Lay out the lines below as a numbered list, leaving out any blank lines.

--------------------------------

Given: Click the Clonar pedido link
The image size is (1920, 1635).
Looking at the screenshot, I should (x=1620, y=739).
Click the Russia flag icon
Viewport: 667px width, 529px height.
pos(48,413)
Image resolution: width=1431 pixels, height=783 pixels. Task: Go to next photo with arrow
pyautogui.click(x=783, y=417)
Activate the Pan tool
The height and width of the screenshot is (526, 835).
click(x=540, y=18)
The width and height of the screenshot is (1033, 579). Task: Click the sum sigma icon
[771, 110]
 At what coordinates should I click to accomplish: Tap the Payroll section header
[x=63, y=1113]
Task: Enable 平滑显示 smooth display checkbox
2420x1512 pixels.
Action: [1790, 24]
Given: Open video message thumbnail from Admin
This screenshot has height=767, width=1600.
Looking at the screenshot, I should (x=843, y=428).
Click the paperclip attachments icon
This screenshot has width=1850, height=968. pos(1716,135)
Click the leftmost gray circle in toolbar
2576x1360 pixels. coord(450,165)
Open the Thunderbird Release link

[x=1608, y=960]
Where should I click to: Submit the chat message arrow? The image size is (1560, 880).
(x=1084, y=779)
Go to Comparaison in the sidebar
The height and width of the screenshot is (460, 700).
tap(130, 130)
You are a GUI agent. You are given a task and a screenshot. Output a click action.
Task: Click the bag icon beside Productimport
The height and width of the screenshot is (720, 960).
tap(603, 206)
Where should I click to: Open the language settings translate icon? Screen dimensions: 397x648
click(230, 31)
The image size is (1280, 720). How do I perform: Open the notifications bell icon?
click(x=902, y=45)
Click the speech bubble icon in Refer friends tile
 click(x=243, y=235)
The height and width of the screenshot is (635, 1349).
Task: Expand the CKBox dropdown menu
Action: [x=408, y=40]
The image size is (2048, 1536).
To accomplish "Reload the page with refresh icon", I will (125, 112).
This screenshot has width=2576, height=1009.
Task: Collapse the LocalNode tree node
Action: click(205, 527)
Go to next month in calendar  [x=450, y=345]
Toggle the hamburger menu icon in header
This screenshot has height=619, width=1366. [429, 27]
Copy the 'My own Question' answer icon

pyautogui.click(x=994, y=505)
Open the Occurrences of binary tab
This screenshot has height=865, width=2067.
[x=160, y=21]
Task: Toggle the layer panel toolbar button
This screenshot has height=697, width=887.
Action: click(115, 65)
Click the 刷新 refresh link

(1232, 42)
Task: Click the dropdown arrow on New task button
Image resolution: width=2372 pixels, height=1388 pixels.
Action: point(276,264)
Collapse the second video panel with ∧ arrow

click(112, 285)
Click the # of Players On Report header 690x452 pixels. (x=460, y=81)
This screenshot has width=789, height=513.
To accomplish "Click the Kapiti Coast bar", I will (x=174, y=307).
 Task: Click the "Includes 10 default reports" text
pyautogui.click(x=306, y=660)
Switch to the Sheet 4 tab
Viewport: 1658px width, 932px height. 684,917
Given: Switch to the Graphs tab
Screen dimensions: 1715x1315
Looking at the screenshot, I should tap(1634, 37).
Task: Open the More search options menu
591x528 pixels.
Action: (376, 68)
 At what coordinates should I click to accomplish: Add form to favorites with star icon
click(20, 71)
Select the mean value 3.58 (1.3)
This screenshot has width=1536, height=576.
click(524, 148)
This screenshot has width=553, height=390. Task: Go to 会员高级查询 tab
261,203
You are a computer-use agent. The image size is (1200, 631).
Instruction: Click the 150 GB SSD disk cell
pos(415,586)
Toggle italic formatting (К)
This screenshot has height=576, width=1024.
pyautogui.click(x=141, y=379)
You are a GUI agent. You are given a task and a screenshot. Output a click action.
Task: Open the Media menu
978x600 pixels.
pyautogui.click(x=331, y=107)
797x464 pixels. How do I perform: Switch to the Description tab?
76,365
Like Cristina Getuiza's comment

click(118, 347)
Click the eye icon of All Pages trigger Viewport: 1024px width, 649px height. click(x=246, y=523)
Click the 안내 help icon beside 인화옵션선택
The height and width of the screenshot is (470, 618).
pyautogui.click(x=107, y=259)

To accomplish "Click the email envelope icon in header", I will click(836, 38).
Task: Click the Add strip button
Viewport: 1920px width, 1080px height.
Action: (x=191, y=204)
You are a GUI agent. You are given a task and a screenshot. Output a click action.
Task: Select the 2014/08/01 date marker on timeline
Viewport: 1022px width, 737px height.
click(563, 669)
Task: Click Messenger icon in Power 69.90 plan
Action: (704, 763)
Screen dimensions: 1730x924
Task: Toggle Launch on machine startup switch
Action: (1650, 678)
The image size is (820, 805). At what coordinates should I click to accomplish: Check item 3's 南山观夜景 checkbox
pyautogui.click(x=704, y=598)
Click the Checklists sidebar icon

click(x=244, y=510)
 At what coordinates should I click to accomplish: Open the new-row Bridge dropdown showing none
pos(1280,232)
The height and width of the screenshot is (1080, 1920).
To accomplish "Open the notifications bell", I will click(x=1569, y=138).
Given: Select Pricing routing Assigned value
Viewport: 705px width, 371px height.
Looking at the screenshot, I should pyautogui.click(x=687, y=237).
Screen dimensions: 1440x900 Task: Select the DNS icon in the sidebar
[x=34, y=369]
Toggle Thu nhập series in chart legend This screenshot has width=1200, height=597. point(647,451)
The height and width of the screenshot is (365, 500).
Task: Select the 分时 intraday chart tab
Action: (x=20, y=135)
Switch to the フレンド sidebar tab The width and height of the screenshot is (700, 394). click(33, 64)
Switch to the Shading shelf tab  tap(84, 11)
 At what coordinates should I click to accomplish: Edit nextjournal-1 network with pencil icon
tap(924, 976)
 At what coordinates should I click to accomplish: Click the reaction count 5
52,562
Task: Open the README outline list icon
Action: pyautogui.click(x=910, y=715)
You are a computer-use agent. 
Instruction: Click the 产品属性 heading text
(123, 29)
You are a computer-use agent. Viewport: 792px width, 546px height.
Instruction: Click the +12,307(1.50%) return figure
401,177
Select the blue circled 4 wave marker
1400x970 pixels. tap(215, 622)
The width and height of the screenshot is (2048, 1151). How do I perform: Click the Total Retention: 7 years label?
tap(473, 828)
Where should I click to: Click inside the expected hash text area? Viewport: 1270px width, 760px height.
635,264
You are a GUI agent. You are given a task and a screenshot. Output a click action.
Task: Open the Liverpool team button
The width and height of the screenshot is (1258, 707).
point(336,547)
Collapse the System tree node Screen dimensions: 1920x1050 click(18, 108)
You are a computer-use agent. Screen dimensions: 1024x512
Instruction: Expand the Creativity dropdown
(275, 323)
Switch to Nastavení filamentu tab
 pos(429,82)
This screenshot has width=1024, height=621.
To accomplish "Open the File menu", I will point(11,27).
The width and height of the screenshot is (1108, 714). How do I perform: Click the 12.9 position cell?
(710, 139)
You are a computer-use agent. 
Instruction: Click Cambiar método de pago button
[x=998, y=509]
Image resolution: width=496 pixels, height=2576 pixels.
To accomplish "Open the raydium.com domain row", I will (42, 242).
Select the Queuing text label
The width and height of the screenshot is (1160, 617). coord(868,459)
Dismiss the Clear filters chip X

--------------------------------

IN RESPONSE:
1. Given: Click the Clonar pedido link
2. The image size is (1920, 1635).
3. Looking at the screenshot, I should (x=1620, y=739).
4. Click the Russia flag icon
5. Viewport: 667px width, 529px height.
6. pos(48,413)
7. Image resolution: width=1431 pixels, height=783 pixels. Task: Go to next photo with arrow
8. pyautogui.click(x=783, y=417)
9. Activate the Pan tool
10. The height and width of the screenshot is (526, 835).
11. click(x=540, y=18)
12. The width and height of the screenshot is (1033, 579). Task: Click the sum sigma icon
13. [771, 110]
14.  At what coordinates should I click to accomplish: Tap the Payroll section header
15. [x=63, y=1113]
16. Task: Enable 平滑显示 smooth display checkbox
17. 2420x1512 pixels.
18. Action: [1790, 24]
19. Given: Open video message thumbnail from Admin
20. This screenshot has height=767, width=1600.
21. Looking at the screenshot, I should (x=843, y=428).
22. Click the paperclip attachments icon
23. This screenshot has width=1850, height=968. pos(1716,135)
24. Click the leftmost gray circle in toolbar
25. 2576x1360 pixels. coord(450,165)
26. Open the Thunderbird Release link
27. [x=1608, y=960]
28. Where should I click to: Submit the chat message arrow? The image size is (1560, 880).
29. (x=1084, y=779)
30. Go to Comparaison in the sidebar
31. The height and width of the screenshot is (460, 700).
32. tap(130, 130)
33. You are a GUI agent. You are given a task and a screenshot. Output a click action.
34. Task: Click the bag icon beside Productimport
35. The height and width of the screenshot is (720, 960).
36. tap(603, 206)
37. Where should I click to: Open the language settings translate icon? Screen dimensions: 397x648
38. click(230, 31)
39. The image size is (1280, 720). How do I perform: Open the notifications bell icon?
40. click(x=902, y=45)
41. Click the speech bubble icon in Refer friends tile
42.  click(x=243, y=235)
43. The height and width of the screenshot is (635, 1349).
44. Task: Expand the CKBox dropdown menu
45. Action: [x=408, y=40]
46. The image size is (2048, 1536).
47. To accomplish "Reload the page with refresh icon", I will (125, 112).
48. This screenshot has width=2576, height=1009.
49. Task: Collapse the LocalNode tree node
50. Action: click(205, 527)
51. Go to next month in calendar  [x=450, y=345]
52. Toggle the hamburger menu icon in header
53. This screenshot has height=619, width=1366. [429, 27]
54. Copy the 'My own Question' answer icon
55. pyautogui.click(x=994, y=505)
56. Open the Occurrences of binary tab
57. This screenshot has height=865, width=2067.
58. [x=160, y=21]
59. Task: Toggle the layer panel toolbar button
60. This screenshot has height=697, width=887.
61. Action: click(115, 65)
62. Click the 刷新 refresh link
63. (1232, 42)
64. Task: Click the dropdown arrow on New task button
65. Image resolution: width=2372 pixels, height=1388 pixels.
66. Action: point(276,264)
67. Collapse the second video panel with ∧ arrow
68. click(112, 285)
69. Click the # of Players On Report header 690x452 pixels. (x=460, y=81)
70. This screenshot has width=789, height=513.
71. To accomplish "Click the Kapiti Coast bar", I will (x=174, y=307).
72.  Task: Click the "Includes 10 default reports" text
73. pyautogui.click(x=306, y=660)
74. Switch to the Sheet 4 tab
75. Viewport: 1658px width, 932px height. 684,917
76. Given: Switch to the Graphs tab
77. Screen dimensions: 1715x1315
78. Looking at the screenshot, I should tap(1634, 37).
79. Task: Open the More search options menu
80. 591x528 pixels.
81. Action: (376, 68)
82.  At what coordinates should I click to accomplish: Add form to favorites with star icon
83. click(20, 71)
84. Select the mean value 3.58 (1.3)
85. This screenshot has width=1536, height=576.
86. click(524, 148)
87. This screenshot has width=553, height=390. Task: Go to 会员高级查询 tab
88. 261,203
89. You are a computer-use agent. The image size is (1200, 631).
90. Instruction: Click the 150 GB SSD disk cell
91. pos(415,586)
92. Toggle italic formatting (К)
93. This screenshot has height=576, width=1024.
94. pyautogui.click(x=141, y=379)
95. You are a GUI agent. You are given a task and a screenshot. Output a click action.
96. Task: Open the Media menu
97. 978x600 pixels.
98. pyautogui.click(x=331, y=107)
99. 797x464 pixels. How do I perform: Switch to the Description tab?
100. 76,365
101. Like Cristina Getuiza's comment
102. click(118, 347)
103. Click the eye icon of All Pages trigger Viewport: 1024px width, 649px height. click(x=246, y=523)
104. Click the 안내 help icon beside 인화옵션선택
105. The height and width of the screenshot is (470, 618).
106. pyautogui.click(x=107, y=259)
107. To accomplish "Click the email envelope icon in header", I will click(836, 38).
108. Task: Click the Add strip button
109. Viewport: 1920px width, 1080px height.
110. Action: (x=191, y=204)
111. You are a GUI agent. You are given a task and a screenshot. Output a click action.
112. Task: Select the 2014/08/01 date marker on timeline
113. Viewport: 1022px width, 737px height.
114. click(563, 669)
115. Task: Click Messenger icon in Power 69.90 plan
116. Action: (704, 763)
117. Screen dimensions: 1730x924
118. Task: Toggle Launch on machine startup switch
119. Action: (1650, 678)
120. The image size is (820, 805). At what coordinates should I click to accomplish: Check item 3's 南山观夜景 checkbox
121. pyautogui.click(x=704, y=598)
122. Click the Checklists sidebar icon
123. click(x=244, y=510)
124.  At what coordinates should I click to accomplish: Open the new-row Bridge dropdown showing none
125. pos(1280,232)
126. The height and width of the screenshot is (1080, 1920).
127. To accomplish "Open the notifications bell", I will click(x=1569, y=138).
128. Given: Select Pricing routing Assigned value
129. Viewport: 705px width, 371px height.
130. Looking at the screenshot, I should pyautogui.click(x=687, y=237).
131. Screen dimensions: 1440x900 Task: Select the DNS icon in the sidebar
132. [x=34, y=369]
133. Toggle Thu nhập series in chart legend This screenshot has width=1200, height=597. point(647,451)
134. The height and width of the screenshot is (365, 500).
135. Task: Select the 分时 intraday chart tab
136. Action: (x=20, y=135)
137. Switch to the フレンド sidebar tab The width and height of the screenshot is (700, 394). click(33, 64)
138. Switch to the Shading shelf tab  tap(84, 11)
139.  At what coordinates should I click to accomplish: Edit nextjournal-1 network with pencil icon
140. tap(924, 976)
141.  At what coordinates should I click to accomplish: Click the reaction count 5
142. 52,562
143. Task: Open the README outline list icon
144. Action: pyautogui.click(x=910, y=715)
145. You are a computer-use agent. 
146. Instruction: Click the 产品属性 heading text
147. (123, 29)
148. You are a computer-use agent. Viewport: 792px width, 546px height.
149. Instruction: Click the +12,307(1.50%) return figure
150. 401,177
151. Select the blue circled 4 wave marker
152. 1400x970 pixels. tap(215, 622)
153. The width and height of the screenshot is (2048, 1151). How do I perform: Click the Total Retention: 7 years label?
154. tap(473, 828)
155. Where should I click to: Click inside the expected hash text area? Viewport: 1270px width, 760px height.
156. 635,264
157. You are a GUI agent. You are given a task and a screenshot. Output a click action.
158. Task: Open the Liverpool team button
159. The width and height of the screenshot is (1258, 707).
160. point(336,547)
161. Collapse the System tree node Screen dimensions: 1920x1050 click(18, 108)
162. You are a computer-use agent. Screen dimensions: 1024x512
163. Instruction: Expand the Creativity dropdown
164. (275, 323)
165. Switch to Nastavení filamentu tab
166.  pos(429,82)
167. This screenshot has width=1024, height=621.
168. To accomplish "Open the File menu", I will point(11,27).
169. The width and height of the screenshot is (1108, 714). How do I perform: Click the 12.9 position cell?
170. (710, 139)
171. You are a computer-use agent. 
172. Instruction: Click Cambiar método de pago button
173. [x=998, y=509]
174. Image resolution: width=496 pixels, height=2576 pixels.
175. To accomplish "Open the raydium.com domain row", I will (42, 242).
176. Select the Queuing text label
177. The width and height of the screenshot is (1160, 617). coord(868,459)
178. Dismiss the Clear filters chip X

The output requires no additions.